Work instruction: Read the listing below and copy out each line where the word "menu" occurs.

----

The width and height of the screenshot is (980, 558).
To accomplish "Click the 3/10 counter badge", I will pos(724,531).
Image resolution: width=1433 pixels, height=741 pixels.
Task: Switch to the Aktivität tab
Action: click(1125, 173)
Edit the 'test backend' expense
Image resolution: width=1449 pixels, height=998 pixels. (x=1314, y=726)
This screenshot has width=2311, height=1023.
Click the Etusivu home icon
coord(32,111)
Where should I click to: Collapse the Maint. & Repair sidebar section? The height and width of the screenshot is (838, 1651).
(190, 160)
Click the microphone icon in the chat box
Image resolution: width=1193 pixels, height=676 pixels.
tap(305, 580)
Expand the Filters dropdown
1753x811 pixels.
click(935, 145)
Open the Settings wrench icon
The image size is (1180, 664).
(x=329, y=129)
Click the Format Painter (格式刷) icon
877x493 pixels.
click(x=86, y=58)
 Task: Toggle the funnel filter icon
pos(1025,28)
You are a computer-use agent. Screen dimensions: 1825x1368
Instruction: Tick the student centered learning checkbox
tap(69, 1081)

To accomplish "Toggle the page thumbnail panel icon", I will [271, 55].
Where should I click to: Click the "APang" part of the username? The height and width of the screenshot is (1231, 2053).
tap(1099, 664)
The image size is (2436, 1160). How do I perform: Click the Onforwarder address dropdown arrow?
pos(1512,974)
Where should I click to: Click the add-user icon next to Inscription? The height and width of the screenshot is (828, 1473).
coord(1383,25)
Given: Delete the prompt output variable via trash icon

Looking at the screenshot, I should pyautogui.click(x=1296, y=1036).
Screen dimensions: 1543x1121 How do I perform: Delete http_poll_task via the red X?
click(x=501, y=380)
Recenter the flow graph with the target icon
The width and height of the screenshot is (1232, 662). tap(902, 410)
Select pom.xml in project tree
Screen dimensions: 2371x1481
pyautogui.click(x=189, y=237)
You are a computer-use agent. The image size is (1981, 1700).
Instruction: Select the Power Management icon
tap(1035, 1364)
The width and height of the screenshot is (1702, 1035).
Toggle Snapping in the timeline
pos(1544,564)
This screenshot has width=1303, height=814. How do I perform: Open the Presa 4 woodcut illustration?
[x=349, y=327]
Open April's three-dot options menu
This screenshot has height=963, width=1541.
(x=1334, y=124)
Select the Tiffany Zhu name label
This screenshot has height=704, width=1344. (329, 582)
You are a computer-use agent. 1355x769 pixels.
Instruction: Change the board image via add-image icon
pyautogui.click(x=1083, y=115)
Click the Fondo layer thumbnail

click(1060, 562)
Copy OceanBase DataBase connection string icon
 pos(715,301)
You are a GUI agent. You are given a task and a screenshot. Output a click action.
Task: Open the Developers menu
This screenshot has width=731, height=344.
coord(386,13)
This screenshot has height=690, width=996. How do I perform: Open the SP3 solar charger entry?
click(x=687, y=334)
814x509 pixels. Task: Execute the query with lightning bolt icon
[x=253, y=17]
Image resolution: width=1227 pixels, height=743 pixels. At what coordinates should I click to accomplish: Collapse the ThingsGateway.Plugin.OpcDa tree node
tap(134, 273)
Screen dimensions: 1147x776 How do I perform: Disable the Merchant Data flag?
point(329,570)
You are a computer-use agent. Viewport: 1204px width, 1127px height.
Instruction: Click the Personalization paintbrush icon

----

Completed task:
Open April's three-dot options menu
Task: Open the Developers menu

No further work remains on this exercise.